Install all of your Gems
bundle install
Configure a Rake Task
Add the following to your Rakefile
.
require 'html-proofer' task :test do sh "bundle exec jekyll build" HTMLProofer.check_directory("./_site", { :allow_hash_href => true }).run end
Run the Task
bundle exec rake test
This will show you any failures and allow you to act upon them.
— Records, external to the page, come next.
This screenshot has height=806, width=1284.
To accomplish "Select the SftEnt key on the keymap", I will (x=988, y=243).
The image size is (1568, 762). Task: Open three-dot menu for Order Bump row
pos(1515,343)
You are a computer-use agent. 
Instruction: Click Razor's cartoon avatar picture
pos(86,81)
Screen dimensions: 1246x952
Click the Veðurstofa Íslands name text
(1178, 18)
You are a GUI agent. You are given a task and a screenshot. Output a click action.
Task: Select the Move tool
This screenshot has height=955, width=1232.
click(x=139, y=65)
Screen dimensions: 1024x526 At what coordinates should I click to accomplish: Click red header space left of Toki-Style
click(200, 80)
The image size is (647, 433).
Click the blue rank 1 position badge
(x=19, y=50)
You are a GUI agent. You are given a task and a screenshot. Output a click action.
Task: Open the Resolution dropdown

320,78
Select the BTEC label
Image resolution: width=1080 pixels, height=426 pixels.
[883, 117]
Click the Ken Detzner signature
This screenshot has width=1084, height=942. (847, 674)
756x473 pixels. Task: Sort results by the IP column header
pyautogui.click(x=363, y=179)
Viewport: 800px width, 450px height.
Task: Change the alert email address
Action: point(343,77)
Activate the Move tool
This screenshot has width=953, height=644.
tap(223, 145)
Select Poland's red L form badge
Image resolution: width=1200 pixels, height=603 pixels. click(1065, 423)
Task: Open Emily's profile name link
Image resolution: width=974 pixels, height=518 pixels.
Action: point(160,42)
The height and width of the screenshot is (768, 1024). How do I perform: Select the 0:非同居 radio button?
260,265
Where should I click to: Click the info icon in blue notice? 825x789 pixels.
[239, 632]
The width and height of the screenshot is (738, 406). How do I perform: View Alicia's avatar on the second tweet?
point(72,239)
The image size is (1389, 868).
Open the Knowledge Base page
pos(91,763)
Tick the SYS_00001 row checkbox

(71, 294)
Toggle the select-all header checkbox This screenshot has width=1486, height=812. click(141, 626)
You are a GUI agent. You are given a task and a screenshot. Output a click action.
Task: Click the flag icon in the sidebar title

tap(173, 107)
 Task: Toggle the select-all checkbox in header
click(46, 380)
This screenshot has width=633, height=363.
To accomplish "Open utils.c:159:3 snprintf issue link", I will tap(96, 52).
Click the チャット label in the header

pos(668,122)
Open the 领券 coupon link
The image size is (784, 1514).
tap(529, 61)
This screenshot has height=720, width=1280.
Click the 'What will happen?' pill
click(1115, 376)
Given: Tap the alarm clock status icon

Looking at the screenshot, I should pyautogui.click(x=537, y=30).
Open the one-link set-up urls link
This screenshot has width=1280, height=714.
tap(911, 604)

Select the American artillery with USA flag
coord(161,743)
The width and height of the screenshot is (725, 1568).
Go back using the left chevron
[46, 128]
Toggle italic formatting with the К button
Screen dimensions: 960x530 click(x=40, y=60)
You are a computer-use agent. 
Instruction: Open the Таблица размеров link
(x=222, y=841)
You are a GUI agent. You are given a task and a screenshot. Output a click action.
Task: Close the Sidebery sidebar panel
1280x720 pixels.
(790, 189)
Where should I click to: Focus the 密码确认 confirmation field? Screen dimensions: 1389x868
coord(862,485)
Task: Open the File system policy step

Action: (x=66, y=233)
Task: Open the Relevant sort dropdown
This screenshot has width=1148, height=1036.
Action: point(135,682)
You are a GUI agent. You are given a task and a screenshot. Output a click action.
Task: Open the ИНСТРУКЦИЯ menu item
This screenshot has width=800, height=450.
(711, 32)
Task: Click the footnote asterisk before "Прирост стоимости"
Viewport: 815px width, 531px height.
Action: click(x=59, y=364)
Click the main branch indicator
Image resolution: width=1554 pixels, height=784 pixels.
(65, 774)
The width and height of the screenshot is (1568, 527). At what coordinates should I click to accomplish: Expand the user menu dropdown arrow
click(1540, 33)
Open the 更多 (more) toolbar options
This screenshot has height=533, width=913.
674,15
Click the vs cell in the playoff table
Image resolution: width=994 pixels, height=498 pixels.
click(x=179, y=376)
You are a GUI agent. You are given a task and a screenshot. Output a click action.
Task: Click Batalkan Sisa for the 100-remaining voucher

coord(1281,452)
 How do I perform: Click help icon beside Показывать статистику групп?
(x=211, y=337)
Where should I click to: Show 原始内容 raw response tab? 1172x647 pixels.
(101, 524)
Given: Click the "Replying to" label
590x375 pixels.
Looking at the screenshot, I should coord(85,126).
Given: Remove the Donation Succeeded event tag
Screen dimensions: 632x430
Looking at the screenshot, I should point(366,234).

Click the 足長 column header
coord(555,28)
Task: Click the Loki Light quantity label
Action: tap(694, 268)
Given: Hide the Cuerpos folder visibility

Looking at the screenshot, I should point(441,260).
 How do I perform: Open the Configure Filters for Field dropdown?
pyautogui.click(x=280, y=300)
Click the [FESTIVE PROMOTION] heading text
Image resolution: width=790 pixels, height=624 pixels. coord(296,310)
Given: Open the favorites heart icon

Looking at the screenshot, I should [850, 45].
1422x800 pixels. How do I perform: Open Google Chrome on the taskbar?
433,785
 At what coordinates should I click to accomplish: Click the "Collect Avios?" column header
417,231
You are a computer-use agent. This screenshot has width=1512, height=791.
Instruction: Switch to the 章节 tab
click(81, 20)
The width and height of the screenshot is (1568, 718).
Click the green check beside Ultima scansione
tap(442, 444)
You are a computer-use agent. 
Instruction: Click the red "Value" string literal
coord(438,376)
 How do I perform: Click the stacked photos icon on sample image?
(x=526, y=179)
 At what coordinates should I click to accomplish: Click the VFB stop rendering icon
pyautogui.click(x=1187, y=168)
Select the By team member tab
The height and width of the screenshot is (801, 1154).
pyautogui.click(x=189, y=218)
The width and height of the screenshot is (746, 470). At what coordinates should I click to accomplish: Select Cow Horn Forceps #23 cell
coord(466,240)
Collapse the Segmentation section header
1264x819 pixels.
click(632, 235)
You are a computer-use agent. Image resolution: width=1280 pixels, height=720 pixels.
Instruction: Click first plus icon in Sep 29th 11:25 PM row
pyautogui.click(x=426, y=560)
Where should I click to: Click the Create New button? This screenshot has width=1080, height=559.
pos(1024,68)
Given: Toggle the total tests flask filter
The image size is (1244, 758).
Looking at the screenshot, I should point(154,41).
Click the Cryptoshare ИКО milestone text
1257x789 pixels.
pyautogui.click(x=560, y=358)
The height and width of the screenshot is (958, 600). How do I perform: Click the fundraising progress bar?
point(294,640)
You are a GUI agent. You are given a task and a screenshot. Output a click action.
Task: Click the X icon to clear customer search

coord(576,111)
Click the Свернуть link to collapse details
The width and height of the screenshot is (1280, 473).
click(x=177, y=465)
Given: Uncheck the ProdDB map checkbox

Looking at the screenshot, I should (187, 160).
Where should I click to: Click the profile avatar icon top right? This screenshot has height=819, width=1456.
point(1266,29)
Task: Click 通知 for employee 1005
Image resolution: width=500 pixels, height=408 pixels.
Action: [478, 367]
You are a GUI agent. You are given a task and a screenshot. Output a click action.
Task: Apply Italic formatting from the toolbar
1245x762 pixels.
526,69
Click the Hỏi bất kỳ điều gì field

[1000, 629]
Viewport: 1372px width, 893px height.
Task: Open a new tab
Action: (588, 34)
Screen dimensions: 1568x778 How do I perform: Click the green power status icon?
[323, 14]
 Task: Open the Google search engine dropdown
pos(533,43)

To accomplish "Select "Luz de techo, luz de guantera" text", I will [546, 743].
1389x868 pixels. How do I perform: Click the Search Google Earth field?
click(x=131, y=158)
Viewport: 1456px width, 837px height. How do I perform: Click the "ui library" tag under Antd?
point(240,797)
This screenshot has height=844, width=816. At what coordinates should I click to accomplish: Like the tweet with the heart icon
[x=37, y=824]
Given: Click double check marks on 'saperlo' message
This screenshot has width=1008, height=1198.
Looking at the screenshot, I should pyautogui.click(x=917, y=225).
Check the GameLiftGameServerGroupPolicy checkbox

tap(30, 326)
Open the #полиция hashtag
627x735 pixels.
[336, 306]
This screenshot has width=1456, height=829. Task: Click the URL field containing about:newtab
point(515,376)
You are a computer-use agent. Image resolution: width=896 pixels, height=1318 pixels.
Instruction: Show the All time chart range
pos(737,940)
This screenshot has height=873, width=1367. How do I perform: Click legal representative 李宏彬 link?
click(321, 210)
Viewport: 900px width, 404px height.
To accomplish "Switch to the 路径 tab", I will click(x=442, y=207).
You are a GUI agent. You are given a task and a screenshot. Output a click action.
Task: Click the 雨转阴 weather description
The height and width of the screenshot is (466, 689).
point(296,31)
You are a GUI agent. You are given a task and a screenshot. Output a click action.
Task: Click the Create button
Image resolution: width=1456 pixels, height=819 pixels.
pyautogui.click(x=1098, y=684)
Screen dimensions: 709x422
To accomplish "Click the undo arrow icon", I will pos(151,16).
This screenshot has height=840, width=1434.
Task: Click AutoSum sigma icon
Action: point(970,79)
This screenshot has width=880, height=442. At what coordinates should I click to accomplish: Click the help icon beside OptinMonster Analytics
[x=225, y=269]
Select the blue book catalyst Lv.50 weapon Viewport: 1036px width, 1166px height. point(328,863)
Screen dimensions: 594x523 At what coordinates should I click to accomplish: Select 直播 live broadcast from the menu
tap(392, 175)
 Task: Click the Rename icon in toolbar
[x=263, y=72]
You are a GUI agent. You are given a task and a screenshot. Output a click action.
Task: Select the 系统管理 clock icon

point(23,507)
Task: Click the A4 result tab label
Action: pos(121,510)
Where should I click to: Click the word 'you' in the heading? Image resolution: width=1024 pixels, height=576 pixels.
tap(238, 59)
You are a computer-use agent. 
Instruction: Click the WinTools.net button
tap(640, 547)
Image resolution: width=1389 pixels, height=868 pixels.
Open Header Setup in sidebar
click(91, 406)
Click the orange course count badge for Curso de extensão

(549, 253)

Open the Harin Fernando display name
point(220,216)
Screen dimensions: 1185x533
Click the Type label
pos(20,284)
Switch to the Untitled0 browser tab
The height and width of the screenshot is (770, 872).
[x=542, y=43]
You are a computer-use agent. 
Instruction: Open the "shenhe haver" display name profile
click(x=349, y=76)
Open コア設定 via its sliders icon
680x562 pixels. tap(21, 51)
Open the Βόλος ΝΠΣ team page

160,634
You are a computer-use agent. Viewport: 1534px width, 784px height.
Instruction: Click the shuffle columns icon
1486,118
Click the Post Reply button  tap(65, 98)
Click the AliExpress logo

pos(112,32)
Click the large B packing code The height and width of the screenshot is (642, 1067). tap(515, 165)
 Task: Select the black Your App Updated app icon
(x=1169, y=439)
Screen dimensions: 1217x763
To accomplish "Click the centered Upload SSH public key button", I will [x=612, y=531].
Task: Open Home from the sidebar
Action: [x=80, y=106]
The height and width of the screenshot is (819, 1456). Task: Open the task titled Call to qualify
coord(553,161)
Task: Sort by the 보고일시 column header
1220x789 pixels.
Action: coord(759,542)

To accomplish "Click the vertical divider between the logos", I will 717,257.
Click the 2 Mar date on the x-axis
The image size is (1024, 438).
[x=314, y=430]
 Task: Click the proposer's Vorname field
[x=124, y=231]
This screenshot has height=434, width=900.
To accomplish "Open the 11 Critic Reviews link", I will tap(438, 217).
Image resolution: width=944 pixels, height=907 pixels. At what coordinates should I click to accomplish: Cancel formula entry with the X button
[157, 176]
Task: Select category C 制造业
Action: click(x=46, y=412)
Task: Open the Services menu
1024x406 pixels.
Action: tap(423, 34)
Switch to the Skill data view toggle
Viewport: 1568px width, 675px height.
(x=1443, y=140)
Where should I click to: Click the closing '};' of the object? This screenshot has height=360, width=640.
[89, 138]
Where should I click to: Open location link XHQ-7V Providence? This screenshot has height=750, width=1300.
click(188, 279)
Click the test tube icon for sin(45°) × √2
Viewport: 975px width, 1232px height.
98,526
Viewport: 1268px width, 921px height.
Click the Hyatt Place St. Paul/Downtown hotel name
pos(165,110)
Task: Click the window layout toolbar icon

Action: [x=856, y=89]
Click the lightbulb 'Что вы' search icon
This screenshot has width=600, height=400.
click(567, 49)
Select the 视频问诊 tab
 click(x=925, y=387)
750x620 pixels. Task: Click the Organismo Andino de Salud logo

Some sample output looks like this:
* External link https://levlaz.org/tag/lxc/ failed: 404 No error - ./_site/projects/index.html * External link http://ezbadge.levlaz.org/ failed: 301 Peer certificate cannot be authenticated with given CA certificates - ./_site/salting-your-lxc-container-fleet/index.html * image /images/minions.jpg does not have an alt attribute (line 150) - ./_site/setting-up-antlr4-on-windows/index.html * image /images/antlr.png does not have an alt attribute (line 156) * image /images/grun.png does not have an alt attribute (line 163) - ./_site/share-this-on-facebook/index.html
Configure CI
If are using CircleCI you can add the following to your circle.yml
to run the proofer automatically.
test: override: - bundle exec rake test
The proofer returns an exit code of 1 upon failure, so this is a great way to enforce quality before deploying your site to production.
Conclusion
There is nothing worse than clicking on a link and seeing a 404. When the post is from 2013, perhaps you can excuse it, but it is still a terrible experience for the user and as a “web master” you owe it to your users to prevent link rot.